╭─ Provided data
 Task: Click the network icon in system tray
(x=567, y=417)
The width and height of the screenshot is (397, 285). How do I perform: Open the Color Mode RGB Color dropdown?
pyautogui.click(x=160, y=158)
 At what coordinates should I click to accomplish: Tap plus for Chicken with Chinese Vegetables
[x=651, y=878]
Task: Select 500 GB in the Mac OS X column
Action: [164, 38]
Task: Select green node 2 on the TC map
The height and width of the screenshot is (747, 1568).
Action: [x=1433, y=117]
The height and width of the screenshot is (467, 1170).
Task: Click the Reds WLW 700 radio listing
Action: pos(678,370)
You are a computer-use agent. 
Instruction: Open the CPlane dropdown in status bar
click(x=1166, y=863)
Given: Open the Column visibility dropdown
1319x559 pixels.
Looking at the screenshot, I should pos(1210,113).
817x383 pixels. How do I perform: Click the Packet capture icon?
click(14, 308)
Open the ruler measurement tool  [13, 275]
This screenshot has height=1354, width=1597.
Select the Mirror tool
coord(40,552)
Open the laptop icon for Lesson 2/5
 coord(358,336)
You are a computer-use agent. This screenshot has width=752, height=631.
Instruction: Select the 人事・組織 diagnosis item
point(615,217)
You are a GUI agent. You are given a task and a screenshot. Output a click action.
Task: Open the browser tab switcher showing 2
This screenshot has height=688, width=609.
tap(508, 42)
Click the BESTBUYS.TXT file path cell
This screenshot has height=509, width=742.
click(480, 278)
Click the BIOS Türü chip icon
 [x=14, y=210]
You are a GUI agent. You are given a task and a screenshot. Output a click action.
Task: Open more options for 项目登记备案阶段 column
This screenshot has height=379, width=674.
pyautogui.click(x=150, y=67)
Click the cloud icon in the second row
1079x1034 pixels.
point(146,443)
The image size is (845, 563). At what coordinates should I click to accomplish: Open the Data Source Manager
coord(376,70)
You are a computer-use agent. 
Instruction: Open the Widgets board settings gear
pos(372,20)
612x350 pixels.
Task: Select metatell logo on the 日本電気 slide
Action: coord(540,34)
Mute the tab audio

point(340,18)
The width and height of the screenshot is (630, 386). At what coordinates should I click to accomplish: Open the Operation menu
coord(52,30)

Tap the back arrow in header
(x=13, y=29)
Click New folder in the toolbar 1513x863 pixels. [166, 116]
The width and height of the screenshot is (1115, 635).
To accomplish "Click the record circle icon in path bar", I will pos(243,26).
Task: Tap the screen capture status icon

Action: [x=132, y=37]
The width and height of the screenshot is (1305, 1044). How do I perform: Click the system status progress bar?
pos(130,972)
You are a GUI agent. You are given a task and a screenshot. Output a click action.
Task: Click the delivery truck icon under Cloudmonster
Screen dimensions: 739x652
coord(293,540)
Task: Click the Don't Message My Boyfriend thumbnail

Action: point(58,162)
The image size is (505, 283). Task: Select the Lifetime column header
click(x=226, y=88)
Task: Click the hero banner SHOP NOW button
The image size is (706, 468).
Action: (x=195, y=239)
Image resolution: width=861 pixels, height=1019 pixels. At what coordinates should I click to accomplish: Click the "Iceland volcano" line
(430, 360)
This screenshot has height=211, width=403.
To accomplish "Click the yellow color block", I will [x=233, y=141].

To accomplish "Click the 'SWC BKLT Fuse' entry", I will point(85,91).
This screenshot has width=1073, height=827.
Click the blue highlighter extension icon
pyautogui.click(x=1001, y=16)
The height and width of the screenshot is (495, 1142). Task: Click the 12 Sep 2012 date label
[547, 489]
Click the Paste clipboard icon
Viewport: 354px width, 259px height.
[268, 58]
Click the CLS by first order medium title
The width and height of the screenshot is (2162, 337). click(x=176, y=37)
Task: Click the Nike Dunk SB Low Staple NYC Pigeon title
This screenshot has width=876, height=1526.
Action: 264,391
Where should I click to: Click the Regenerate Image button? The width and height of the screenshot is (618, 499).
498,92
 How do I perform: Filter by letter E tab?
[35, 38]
╰─
[Task requirements] Produce a verbatim copy of all the material.

[Task solution]
 Task: Click the network icon in system tray
(x=567, y=417)
The width and height of the screenshot is (397, 285). How do I perform: Open the Color Mode RGB Color dropdown?
pyautogui.click(x=160, y=158)
 At what coordinates should I click to accomplish: Tap plus for Chicken with Chinese Vegetables
[x=651, y=878]
Task: Select 500 GB in the Mac OS X column
Action: [164, 38]
Task: Select green node 2 on the TC map
The height and width of the screenshot is (747, 1568).
Action: [x=1433, y=117]
The height and width of the screenshot is (467, 1170).
Task: Click the Reds WLW 700 radio listing
Action: pos(678,370)
You are a computer-use agent. 
Instruction: Open the CPlane dropdown in status bar
click(x=1166, y=863)
Given: Open the Column visibility dropdown
1319x559 pixels.
Looking at the screenshot, I should pos(1210,113).
817x383 pixels. How do I perform: Click the Packet capture icon?
click(14, 308)
Open the ruler measurement tool  [13, 275]
This screenshot has height=1354, width=1597.
Select the Mirror tool
coord(40,552)
Open the laptop icon for Lesson 2/5
 coord(358,336)
You are a computer-use agent. This screenshot has width=752, height=631.
Instruction: Select the 人事・組織 diagnosis item
point(615,217)
You are a GUI agent. You are given a task and a screenshot. Output a click action.
Task: Open the browser tab switcher showing 2
This screenshot has height=688, width=609.
tap(508, 42)
Click the BESTBUYS.TXT file path cell
This screenshot has height=509, width=742.
click(480, 278)
Click the BIOS Türü chip icon
 [x=14, y=210]
You are a GUI agent. You are given a task and a screenshot. Output a click action.
Task: Open more options for 项目登记备案阶段 column
This screenshot has height=379, width=674.
pyautogui.click(x=150, y=67)
Click the cloud icon in the second row
1079x1034 pixels.
point(146,443)
The image size is (845, 563). At what coordinates should I click to accomplish: Open the Data Source Manager
coord(376,70)
You are a computer-use agent. 
Instruction: Open the Widgets board settings gear
pos(372,20)
612x350 pixels.
Task: Select metatell logo on the 日本電気 slide
Action: coord(540,34)
Mute the tab audio

point(340,18)
The width and height of the screenshot is (630, 386). At what coordinates should I click to accomplish: Open the Operation menu
coord(52,30)

Tap the back arrow in header
(x=13, y=29)
Click New folder in the toolbar 1513x863 pixels. [166, 116]
The width and height of the screenshot is (1115, 635).
To accomplish "Click the record circle icon in path bar", I will pos(243,26).
Task: Tap the screen capture status icon

Action: [x=132, y=37]
The width and height of the screenshot is (1305, 1044). How do I perform: Click the system status progress bar?
pos(130,972)
You are a GUI agent. You are given a task and a screenshot. Output a click action.
Task: Click the delivery truck icon under Cloudmonster
Screen dimensions: 739x652
coord(293,540)
Task: Click the Don't Message My Boyfriend thumbnail

Action: point(58,162)
The image size is (505, 283). Task: Select the Lifetime column header
click(x=226, y=88)
Task: Click the hero banner SHOP NOW button
The image size is (706, 468).
Action: (x=195, y=239)
Image resolution: width=861 pixels, height=1019 pixels. At what coordinates should I click to accomplish: Click the "Iceland volcano" line
(430, 360)
This screenshot has height=211, width=403.
To accomplish "Click the yellow color block", I will [x=233, y=141].

To accomplish "Click the 'SWC BKLT Fuse' entry", I will point(85,91).
This screenshot has width=1073, height=827.
Click the blue highlighter extension icon
pyautogui.click(x=1001, y=16)
The height and width of the screenshot is (495, 1142). Task: Click the 12 Sep 2012 date label
[547, 489]
Click the Paste clipboard icon
Viewport: 354px width, 259px height.
[268, 58]
Click the CLS by first order medium title
The width and height of the screenshot is (2162, 337). click(x=176, y=37)
Task: Click the Nike Dunk SB Low Staple NYC Pigeon title
This screenshot has width=876, height=1526.
Action: 264,391
Where should I click to: Click the Regenerate Image button? The width and height of the screenshot is (618, 499).
498,92
 How do I perform: Filter by letter E tab?
[35, 38]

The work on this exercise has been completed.